WHAT THIS TASK INVOLVES - Reproduce precisely the lines between the start of the data below and the line with "Báo giá camera wifi ezviz (47, 2305)", both included.

PROVIDED RECORDS -
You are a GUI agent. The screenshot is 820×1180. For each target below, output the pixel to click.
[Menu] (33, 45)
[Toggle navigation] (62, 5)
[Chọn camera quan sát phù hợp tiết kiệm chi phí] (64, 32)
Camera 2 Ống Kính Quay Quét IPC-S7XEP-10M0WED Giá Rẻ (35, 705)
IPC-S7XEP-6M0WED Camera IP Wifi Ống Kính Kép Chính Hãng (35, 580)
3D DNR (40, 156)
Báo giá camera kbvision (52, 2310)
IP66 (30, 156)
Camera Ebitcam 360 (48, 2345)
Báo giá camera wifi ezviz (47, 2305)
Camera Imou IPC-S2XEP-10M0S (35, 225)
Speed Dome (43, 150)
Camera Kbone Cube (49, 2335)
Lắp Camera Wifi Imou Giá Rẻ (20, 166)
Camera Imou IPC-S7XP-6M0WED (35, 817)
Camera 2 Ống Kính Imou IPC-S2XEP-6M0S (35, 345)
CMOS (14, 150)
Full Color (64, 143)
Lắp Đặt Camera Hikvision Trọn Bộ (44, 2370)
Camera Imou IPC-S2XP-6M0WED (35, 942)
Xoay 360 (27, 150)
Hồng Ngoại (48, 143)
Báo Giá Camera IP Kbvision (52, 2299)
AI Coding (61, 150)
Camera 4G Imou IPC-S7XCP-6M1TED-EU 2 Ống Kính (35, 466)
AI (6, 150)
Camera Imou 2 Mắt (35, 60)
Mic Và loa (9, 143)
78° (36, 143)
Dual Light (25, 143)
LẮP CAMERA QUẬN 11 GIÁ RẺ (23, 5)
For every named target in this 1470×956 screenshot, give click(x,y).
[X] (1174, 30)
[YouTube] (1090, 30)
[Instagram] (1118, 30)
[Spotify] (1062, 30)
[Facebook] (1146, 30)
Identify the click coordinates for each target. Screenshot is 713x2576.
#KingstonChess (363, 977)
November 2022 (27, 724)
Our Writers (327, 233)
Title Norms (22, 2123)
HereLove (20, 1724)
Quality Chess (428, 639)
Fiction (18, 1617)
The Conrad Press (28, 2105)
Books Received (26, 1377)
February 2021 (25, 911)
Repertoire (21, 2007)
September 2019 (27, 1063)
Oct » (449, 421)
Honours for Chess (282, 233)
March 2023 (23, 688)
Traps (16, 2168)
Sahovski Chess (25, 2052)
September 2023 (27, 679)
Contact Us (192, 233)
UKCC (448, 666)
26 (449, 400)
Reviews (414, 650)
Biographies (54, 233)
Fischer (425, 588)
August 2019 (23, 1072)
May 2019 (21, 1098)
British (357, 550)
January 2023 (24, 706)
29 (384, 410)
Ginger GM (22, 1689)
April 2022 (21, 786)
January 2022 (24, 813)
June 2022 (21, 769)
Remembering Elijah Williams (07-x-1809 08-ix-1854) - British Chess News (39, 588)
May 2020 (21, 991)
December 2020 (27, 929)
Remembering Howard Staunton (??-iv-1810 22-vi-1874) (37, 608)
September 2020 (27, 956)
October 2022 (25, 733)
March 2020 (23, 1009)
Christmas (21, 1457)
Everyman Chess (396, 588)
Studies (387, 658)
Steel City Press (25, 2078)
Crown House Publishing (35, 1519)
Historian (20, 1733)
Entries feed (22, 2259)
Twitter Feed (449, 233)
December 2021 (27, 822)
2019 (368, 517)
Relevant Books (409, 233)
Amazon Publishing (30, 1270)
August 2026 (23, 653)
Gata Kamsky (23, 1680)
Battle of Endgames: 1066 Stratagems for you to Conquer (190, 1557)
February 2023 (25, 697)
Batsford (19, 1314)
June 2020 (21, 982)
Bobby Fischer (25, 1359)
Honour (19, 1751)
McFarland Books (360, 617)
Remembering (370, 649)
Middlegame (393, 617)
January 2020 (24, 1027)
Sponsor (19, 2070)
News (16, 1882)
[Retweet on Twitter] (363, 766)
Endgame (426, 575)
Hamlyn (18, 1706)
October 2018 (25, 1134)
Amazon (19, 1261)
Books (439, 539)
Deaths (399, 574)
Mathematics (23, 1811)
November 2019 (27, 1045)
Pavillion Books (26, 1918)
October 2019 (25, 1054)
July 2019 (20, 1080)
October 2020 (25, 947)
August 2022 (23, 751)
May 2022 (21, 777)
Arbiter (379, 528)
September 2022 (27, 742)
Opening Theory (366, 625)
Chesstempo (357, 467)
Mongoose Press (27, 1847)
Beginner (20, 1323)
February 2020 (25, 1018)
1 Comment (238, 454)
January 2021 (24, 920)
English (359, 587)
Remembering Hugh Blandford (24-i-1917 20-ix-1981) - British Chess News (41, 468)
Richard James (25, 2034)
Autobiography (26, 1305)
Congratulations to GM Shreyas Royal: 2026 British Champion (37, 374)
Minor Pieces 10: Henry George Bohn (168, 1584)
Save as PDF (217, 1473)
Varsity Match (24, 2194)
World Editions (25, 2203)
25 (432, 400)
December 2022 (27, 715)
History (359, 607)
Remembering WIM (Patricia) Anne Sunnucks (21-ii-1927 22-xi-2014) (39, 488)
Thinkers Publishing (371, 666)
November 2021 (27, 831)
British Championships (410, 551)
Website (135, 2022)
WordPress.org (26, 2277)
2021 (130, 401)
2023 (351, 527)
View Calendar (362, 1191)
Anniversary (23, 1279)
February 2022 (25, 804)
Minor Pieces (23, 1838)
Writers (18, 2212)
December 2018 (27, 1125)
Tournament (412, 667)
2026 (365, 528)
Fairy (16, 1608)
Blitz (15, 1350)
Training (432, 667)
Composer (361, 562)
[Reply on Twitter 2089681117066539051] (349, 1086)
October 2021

ANSWER SECTION -
You are a GUI agent. The screenshot is 820×1180. For each target below, output the pixel to click.
[Menu] (33, 45)
[Toggle navigation] (62, 5)
[Chọn camera quan sát phù hợp tiết kiệm chi phí] (64, 32)
Camera 2 Ống Kính Quay Quét IPC-S7XEP-10M0WED Giá Rẻ (35, 705)
IPC-S7XEP-6M0WED Camera IP Wifi Ống Kính Kép Chính Hãng (35, 580)
3D DNR (40, 156)
Báo giá camera kbvision (52, 2310)
IP66 (30, 156)
Camera Ebitcam 360 (48, 2345)
Báo giá camera wifi ezviz (47, 2305)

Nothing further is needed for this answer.